Task to carry out → Output the data below only from the line containing "Click the maximum degrees of bends field" up to and including the line containing "Confirm the form", exact and with the pictures left out.

Input data →
# # # # # # #

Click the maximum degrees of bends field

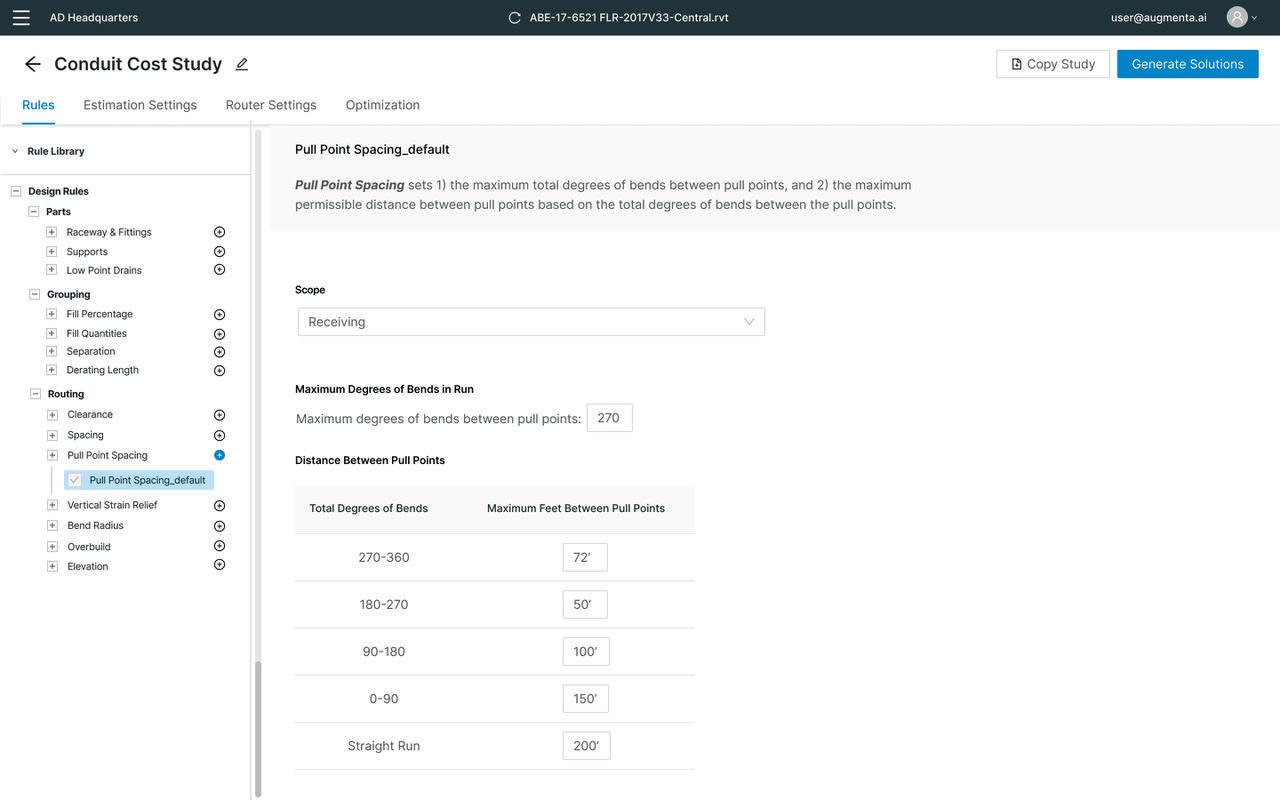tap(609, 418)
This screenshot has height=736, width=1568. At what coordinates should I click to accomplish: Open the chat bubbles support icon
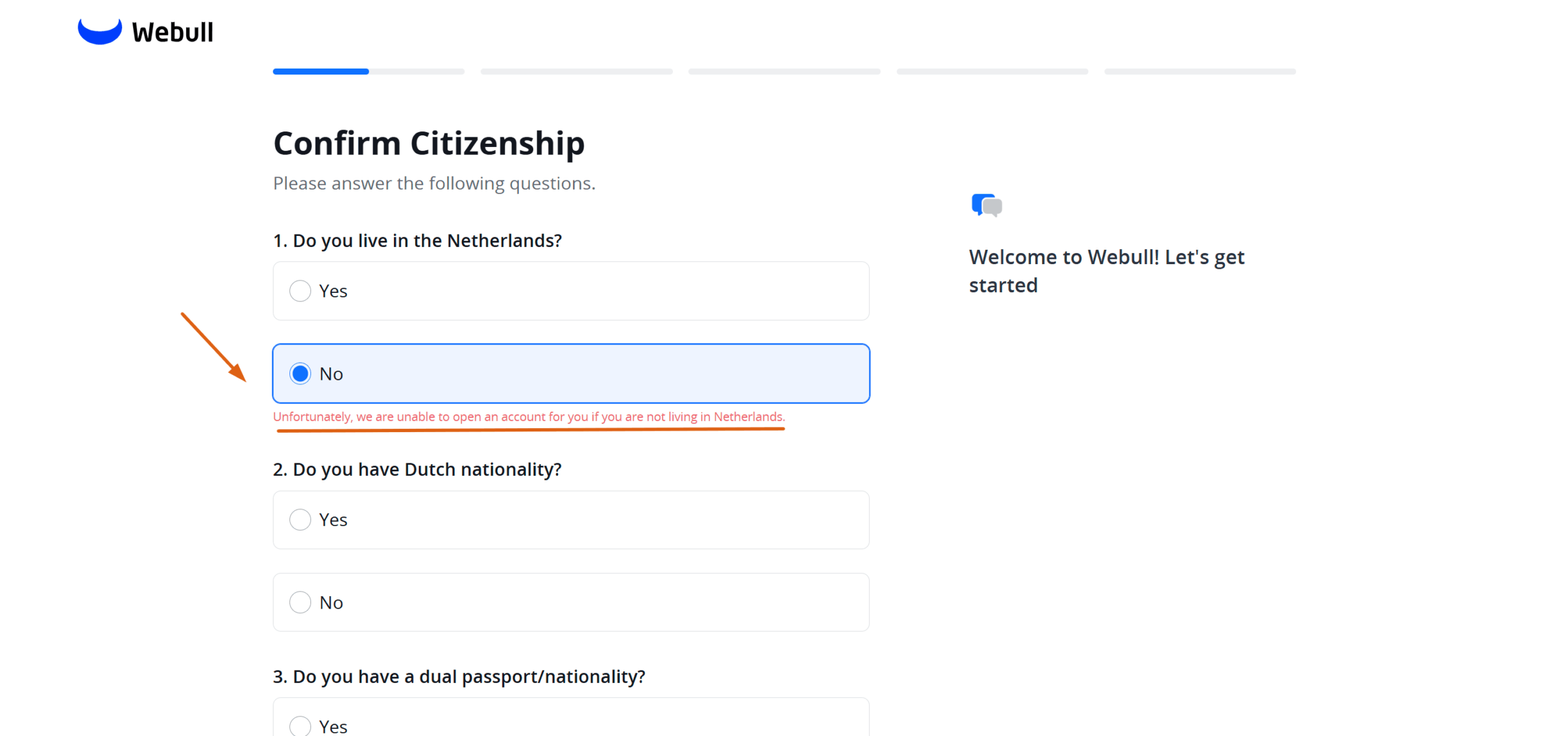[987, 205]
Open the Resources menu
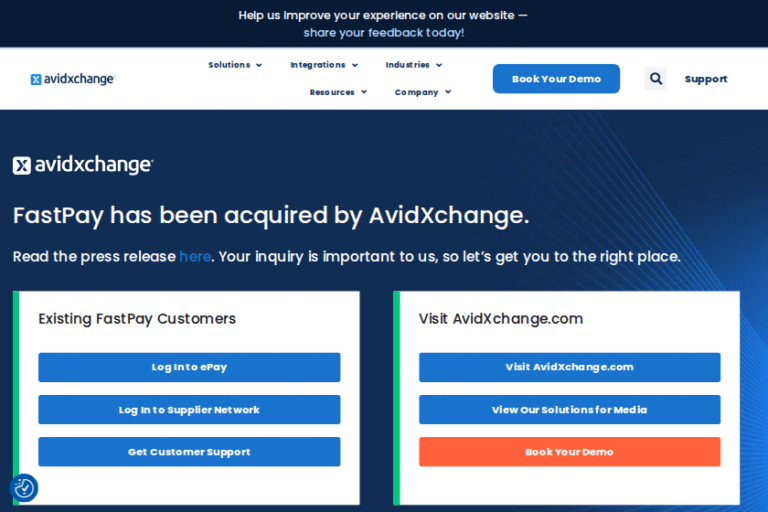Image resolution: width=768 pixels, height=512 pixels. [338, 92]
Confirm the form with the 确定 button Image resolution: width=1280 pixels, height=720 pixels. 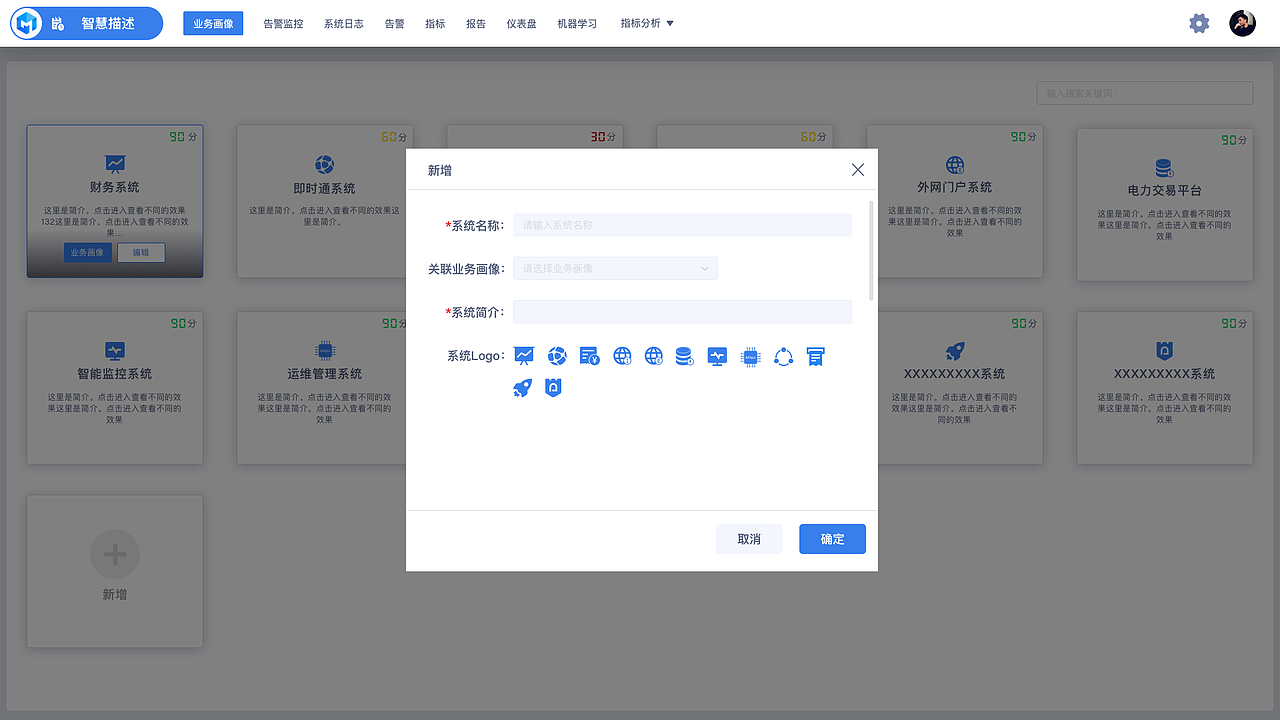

# # # # # # #

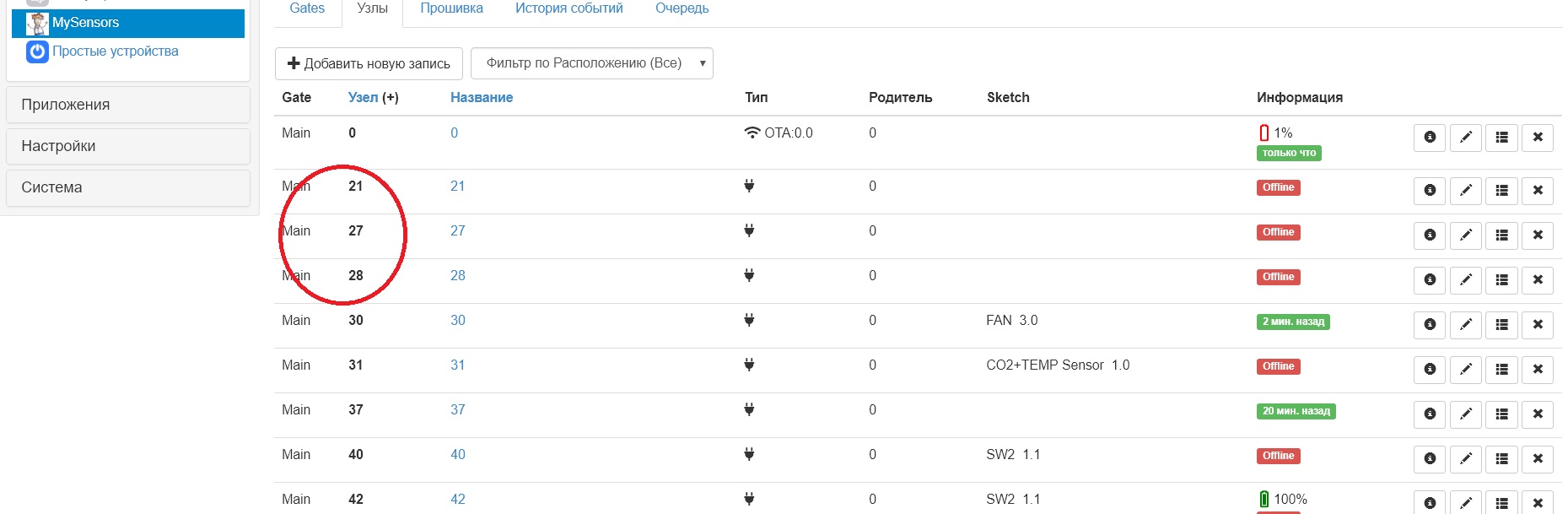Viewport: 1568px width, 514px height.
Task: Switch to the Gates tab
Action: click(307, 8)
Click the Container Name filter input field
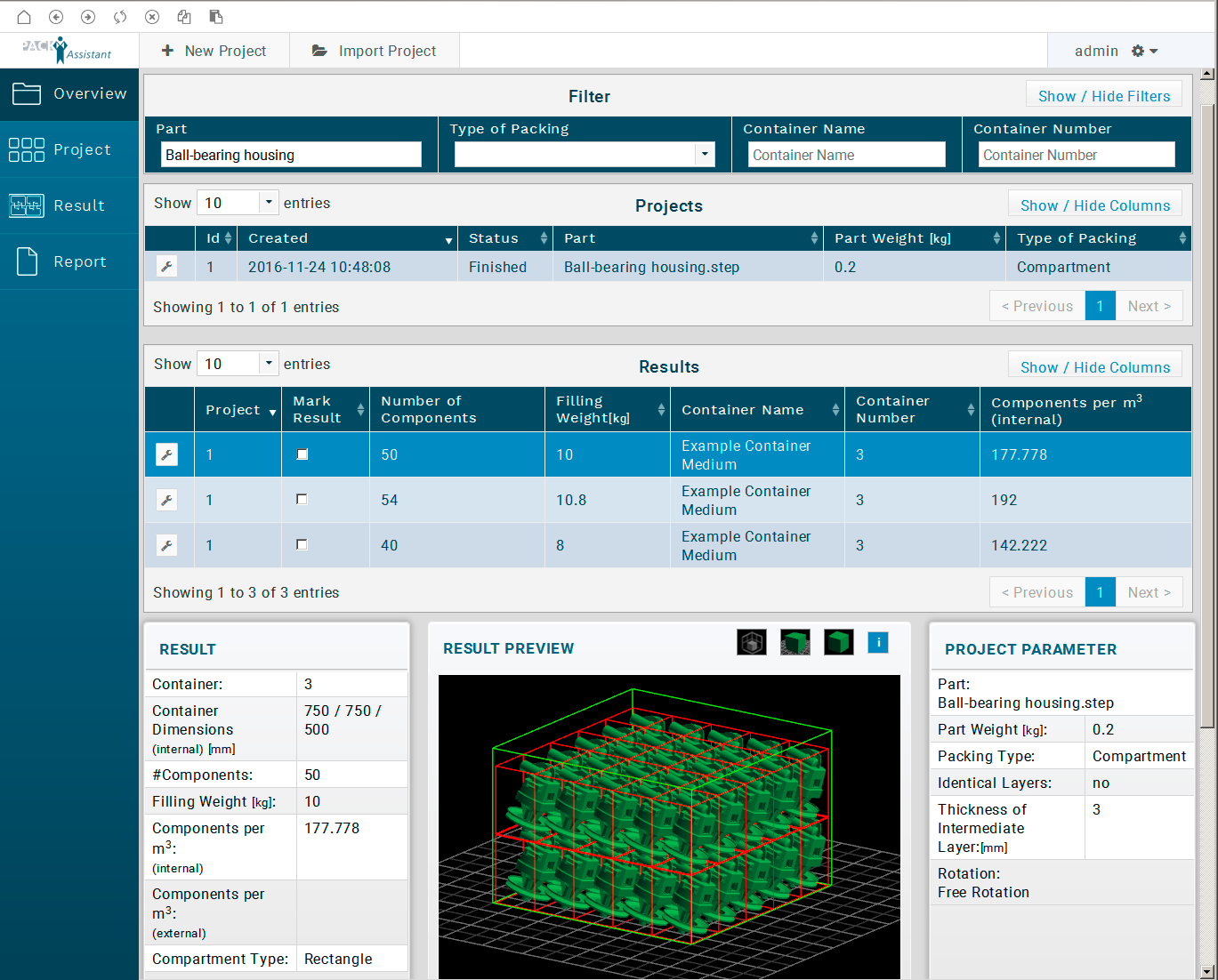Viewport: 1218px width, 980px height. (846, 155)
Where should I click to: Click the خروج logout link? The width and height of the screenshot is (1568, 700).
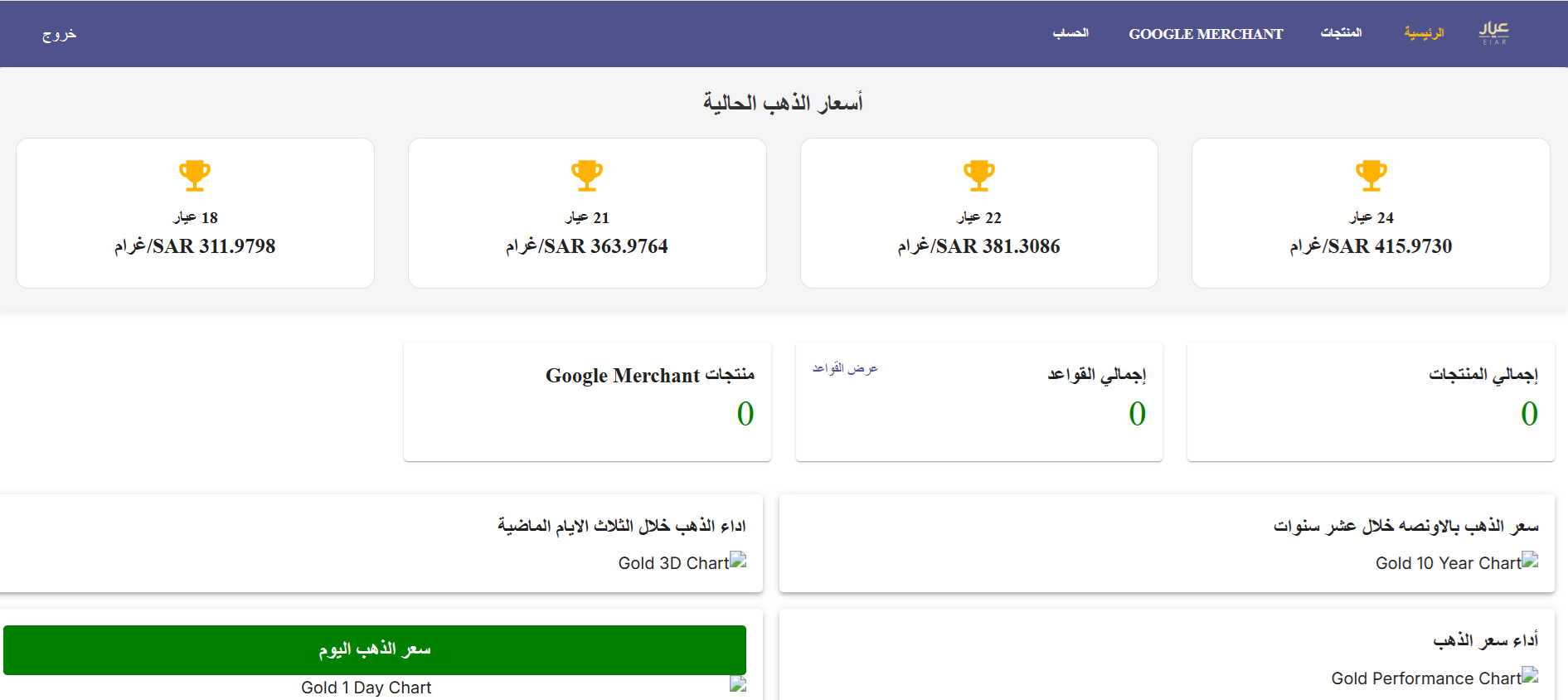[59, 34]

# # # # # # #

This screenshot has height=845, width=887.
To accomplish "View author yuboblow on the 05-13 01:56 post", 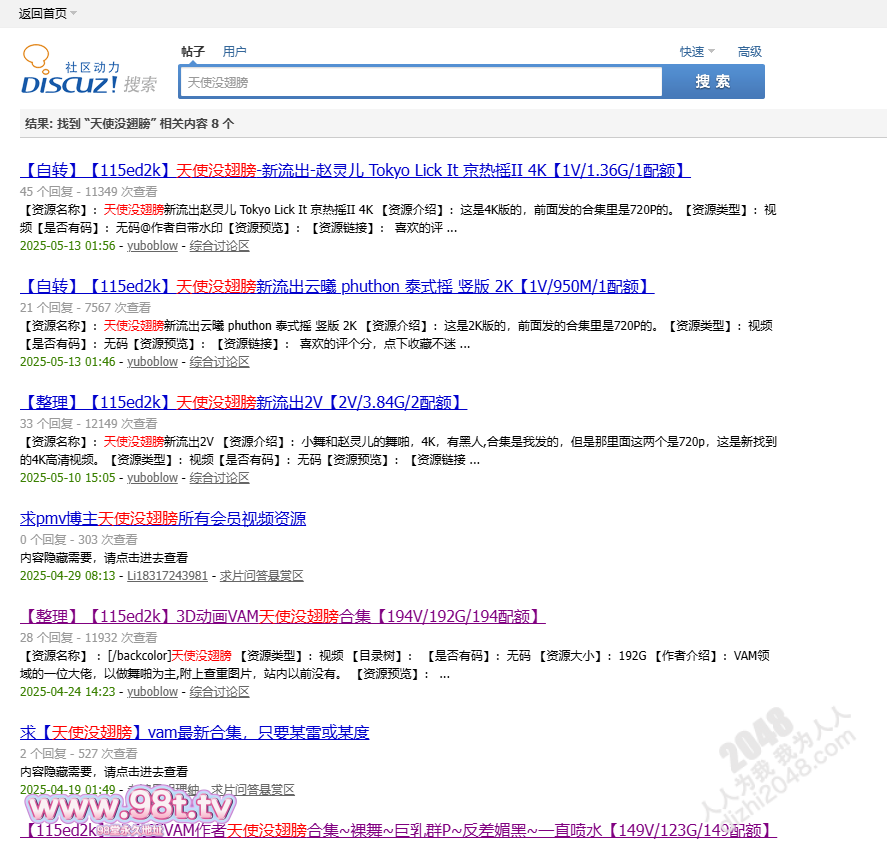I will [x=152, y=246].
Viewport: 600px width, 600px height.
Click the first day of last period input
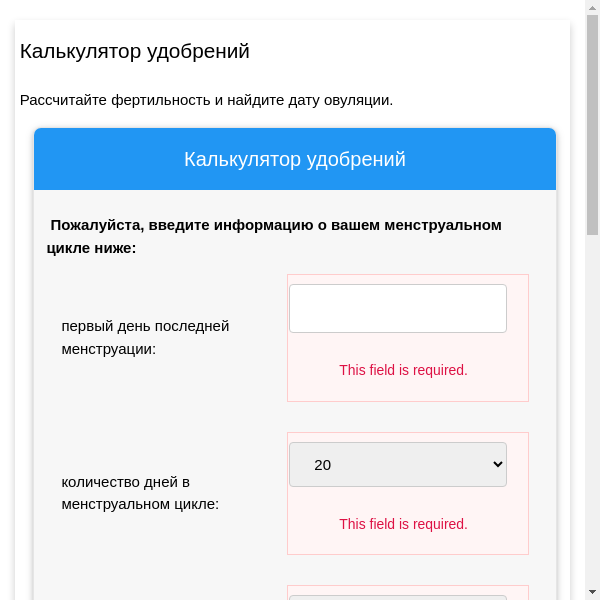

# # # # # # #

Exercise answer →
Click the maximum degrees of bends field

tap(609, 418)
This screenshot has height=736, width=1568. At what coordinates should I click to accomplish: Open the chat bubbles support icon
[987, 205]
Open the Resources menu
Image resolution: width=768 pixels, height=512 pixels. [338, 92]
Confirm the form with the 确定 button Image resolution: width=1280 pixels, height=720 pixels. 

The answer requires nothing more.